:: DATA FOR THIS EXERCISE ::

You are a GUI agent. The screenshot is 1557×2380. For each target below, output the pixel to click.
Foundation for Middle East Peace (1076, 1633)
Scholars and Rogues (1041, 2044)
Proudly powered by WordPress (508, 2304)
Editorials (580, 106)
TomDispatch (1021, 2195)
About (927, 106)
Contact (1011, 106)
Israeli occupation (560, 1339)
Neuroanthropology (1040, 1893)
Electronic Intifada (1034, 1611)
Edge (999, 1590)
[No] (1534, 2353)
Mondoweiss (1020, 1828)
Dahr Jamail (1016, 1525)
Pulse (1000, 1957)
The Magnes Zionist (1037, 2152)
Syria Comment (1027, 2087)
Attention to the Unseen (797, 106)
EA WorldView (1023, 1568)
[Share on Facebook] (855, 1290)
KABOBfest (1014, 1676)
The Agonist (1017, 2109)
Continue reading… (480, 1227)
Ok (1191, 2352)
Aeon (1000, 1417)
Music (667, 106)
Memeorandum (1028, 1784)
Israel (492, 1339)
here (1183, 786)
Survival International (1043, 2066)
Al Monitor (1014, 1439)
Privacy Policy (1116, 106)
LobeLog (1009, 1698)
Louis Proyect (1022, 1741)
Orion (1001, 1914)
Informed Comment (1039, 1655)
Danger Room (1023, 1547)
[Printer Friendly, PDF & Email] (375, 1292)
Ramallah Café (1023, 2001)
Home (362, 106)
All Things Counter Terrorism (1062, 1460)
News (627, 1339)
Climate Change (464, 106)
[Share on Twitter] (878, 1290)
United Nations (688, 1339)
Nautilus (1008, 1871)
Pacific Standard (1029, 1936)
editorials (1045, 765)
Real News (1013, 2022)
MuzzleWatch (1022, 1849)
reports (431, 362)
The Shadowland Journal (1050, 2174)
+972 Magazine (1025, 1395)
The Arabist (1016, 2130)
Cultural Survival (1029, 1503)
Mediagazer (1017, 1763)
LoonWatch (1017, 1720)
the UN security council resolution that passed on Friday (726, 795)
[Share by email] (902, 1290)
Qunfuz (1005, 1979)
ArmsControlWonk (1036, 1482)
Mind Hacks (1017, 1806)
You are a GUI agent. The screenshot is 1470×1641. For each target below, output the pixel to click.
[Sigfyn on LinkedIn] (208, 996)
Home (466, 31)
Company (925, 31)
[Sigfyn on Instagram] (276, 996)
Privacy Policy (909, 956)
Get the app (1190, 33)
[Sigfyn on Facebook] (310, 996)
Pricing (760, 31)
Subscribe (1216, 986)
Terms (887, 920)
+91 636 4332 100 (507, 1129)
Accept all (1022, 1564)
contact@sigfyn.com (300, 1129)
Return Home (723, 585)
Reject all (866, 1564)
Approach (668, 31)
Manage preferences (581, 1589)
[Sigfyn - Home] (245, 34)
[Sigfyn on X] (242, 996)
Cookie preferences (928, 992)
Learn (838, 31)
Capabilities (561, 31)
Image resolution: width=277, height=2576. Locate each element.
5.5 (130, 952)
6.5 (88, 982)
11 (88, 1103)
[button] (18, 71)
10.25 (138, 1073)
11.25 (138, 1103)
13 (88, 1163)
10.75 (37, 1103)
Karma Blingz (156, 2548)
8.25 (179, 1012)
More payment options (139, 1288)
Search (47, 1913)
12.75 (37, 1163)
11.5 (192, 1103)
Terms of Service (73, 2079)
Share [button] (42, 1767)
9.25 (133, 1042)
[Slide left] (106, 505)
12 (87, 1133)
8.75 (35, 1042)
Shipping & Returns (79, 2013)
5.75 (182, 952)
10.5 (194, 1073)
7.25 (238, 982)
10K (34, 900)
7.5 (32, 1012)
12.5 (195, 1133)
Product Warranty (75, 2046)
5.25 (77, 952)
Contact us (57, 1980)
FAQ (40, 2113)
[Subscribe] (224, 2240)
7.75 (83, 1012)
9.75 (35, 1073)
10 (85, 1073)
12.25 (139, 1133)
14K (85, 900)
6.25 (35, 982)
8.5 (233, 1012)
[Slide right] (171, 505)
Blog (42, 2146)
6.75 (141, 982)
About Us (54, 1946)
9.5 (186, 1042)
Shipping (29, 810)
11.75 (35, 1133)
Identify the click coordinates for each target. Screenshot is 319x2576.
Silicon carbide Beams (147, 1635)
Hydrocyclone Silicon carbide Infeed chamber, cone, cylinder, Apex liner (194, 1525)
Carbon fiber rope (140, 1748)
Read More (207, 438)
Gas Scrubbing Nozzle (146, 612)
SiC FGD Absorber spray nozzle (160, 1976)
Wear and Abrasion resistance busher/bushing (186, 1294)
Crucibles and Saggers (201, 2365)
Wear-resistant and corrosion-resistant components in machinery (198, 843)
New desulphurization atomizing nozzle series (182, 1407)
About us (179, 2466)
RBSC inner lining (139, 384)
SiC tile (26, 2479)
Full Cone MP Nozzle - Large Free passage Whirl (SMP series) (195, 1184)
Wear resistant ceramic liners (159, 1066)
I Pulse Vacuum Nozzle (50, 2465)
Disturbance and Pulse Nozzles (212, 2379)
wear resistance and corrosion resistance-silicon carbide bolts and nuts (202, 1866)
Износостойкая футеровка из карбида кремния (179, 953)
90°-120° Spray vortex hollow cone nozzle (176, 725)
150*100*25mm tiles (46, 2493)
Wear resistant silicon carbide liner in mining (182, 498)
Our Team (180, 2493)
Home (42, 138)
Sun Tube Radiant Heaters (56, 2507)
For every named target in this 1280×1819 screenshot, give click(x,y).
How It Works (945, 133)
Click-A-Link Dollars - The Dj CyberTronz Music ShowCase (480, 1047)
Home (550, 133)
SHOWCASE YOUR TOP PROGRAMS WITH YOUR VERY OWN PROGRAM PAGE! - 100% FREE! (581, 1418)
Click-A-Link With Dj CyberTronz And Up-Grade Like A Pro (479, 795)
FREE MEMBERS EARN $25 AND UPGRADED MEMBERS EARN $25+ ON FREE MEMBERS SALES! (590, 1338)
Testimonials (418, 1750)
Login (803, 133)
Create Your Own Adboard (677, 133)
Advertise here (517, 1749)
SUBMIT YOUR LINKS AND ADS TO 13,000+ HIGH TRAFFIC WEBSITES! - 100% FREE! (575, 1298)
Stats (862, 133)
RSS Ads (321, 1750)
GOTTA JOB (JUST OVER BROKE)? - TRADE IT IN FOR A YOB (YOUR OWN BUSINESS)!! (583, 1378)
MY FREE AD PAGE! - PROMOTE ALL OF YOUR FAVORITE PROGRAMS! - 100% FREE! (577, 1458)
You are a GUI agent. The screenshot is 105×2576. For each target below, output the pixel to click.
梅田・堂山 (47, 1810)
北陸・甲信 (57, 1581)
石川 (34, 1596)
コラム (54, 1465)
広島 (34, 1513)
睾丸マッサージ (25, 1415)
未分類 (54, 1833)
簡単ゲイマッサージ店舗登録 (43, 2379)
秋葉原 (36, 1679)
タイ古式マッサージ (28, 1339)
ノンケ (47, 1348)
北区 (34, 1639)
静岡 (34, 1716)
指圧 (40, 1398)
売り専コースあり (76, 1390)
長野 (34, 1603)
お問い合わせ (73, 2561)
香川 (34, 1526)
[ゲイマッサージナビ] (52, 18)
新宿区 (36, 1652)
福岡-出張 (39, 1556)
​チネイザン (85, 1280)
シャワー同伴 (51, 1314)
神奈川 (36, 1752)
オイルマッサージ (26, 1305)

:::

→ **ACTION ITEM**: Please return every line in the data that includes the string "target".

→ **WRITTEN ANSWER**:
You are a GUI agent. The screenshot is 1557×2380. For each target below, output the pixel to click.
You are a GUI agent. The screenshot is 1470×1641. For each target below, output the pixel to click.
Identify the click coordinates for each target. Screenshot is 319x2576.
For every named target in this 1280×1819 screenshot, give click(x,y).
You are a GUI agent. The screenshot is 105×2576. For each target below, output the pixel to click.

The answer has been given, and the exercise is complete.